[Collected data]

━━━━

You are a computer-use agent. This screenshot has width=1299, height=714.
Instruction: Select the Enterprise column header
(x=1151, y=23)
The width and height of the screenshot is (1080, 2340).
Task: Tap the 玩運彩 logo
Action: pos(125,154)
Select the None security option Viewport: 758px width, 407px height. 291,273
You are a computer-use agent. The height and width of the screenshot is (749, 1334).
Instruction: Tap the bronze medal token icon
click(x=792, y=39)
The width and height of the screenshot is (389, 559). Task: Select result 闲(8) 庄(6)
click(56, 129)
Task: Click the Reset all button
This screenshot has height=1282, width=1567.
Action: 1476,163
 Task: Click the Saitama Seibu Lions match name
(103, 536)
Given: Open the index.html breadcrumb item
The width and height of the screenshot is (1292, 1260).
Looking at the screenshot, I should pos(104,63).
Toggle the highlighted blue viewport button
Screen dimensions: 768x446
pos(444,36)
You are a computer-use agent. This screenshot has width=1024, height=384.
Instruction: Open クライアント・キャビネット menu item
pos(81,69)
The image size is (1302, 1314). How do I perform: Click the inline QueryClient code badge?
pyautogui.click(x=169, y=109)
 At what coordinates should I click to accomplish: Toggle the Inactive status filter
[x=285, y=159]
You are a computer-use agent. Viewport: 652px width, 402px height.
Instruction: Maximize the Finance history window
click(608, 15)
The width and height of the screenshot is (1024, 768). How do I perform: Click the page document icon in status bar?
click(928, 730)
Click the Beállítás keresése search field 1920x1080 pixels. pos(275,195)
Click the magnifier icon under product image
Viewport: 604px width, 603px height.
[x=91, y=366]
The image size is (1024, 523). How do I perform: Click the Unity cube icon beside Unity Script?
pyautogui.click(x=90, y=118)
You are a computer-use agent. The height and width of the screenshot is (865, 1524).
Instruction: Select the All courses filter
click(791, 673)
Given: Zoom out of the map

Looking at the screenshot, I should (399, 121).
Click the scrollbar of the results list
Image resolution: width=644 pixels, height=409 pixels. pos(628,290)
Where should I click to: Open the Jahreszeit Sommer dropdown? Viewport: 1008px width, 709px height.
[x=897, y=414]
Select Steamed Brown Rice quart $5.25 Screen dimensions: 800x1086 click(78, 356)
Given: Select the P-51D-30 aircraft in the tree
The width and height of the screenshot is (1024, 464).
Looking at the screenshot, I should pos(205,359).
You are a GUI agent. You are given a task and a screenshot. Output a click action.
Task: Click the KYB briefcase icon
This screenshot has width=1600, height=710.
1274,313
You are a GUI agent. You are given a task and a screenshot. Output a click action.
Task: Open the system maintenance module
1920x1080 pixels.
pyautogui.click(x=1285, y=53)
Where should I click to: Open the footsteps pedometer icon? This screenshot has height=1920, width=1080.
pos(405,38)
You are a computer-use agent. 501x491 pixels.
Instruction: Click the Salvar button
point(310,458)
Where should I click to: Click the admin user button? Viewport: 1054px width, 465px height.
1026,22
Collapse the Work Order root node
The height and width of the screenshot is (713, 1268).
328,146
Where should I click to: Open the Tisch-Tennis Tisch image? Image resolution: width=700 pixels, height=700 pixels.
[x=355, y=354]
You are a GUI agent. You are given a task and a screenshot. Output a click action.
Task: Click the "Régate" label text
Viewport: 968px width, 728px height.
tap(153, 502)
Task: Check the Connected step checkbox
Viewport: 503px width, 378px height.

━━━━

_DESCRIPTION OF THE TASK:_ Return the lines of the data above exactly as they appear, from the line with "Given: Zoom out of the map" to the line with "Select Steamed Brown", including both of those lines.

_RESPONSE TO THE TASK:_
Given: Zoom out of the map

Looking at the screenshot, I should (399, 121).
Click the scrollbar of the results list
Image resolution: width=644 pixels, height=409 pixels. pos(628,290)
Where should I click to: Open the Jahreszeit Sommer dropdown? Viewport: 1008px width, 709px height.
[x=897, y=414]
Select Steamed Brown Rice quart $5.25 Screen dimensions: 800x1086 click(78, 356)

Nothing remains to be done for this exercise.